Затем меня бросили в один из карцеров арены, приставив к двери пару охранников. В тот момент я думал, что это перебор. Я был уже на три четверти мертв. У меня не было ни малейшего шанса сбежать. Позже я понял, что охранников приставили для того, чтобы не дать другим демонам войти и добить меня. В той камере я впервые осознал, что меня трудно убить обычными методами.
Я попал туда весь в крови и порезах, половина моих костей были сломаны и торчали наружу, пропоров кожу. Через три дня я сумел встать.
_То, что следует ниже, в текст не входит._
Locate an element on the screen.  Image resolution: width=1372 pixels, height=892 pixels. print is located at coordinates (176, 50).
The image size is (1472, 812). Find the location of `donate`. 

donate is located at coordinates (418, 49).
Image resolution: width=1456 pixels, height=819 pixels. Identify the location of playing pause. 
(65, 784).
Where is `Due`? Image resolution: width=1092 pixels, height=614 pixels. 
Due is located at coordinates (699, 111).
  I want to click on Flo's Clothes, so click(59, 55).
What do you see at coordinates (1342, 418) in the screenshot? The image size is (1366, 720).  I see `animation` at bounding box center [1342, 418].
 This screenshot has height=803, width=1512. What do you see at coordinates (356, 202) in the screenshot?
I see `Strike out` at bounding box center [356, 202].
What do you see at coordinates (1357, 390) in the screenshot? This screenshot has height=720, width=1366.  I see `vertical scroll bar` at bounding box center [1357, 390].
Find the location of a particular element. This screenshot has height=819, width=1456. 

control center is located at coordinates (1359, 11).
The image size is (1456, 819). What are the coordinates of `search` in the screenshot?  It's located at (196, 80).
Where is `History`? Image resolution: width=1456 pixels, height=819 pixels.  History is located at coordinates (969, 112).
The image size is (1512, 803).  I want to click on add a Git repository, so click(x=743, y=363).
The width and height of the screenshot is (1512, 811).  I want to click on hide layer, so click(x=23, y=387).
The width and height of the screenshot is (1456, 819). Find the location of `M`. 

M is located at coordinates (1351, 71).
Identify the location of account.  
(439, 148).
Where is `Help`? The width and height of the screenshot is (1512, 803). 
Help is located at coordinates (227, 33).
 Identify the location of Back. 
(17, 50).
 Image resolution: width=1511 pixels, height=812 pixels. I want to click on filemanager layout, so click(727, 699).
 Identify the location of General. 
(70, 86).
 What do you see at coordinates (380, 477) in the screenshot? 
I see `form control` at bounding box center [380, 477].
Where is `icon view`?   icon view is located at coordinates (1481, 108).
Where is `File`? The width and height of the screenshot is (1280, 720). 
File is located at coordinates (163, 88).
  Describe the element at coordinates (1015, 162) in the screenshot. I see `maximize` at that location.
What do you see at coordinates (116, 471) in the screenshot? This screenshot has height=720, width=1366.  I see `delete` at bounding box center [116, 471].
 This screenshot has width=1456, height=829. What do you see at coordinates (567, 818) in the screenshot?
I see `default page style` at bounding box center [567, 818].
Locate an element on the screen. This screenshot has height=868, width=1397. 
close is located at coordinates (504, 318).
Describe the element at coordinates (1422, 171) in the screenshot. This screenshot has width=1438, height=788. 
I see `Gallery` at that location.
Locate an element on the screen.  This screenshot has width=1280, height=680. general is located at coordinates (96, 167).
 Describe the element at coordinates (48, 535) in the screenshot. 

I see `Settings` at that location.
Еще через день смог ходить. Моим охранникам это совсем не нравилось. Когда им казалось, что я сплю, они украдкой подглядывали за мной через раздвижную заслонку двери камеры. Для них это было ново. Я должен был оказаться мертвее мертвого. Но что-то пошло не так, и они стали видеть во мне монстра. Никто не беспокоил меня до тех пор, пока несколько дней спустя Азазель не прислал дружелюбного маленького гомункула со сладкими Адскими фруктами, Царской водкой и просьбой зайти к генералу сегодня на ужин. Понятное дело, я согласился.
Это хорошая сторона вспыльчивости. Недостатком является то, что она заставляет вас делать глупости, не размышляя и не глядя по сторонам.
Я брожу в толпе веселящихся и пытаюсь напасть на след Джейн-Энн, пока не натыкаюсь на кого-то сидящего и не проливаю на его костюм за десять тысяч долларов его же напиток. Парень немедленно встает, явно намереваясь обозвать меня мудаком.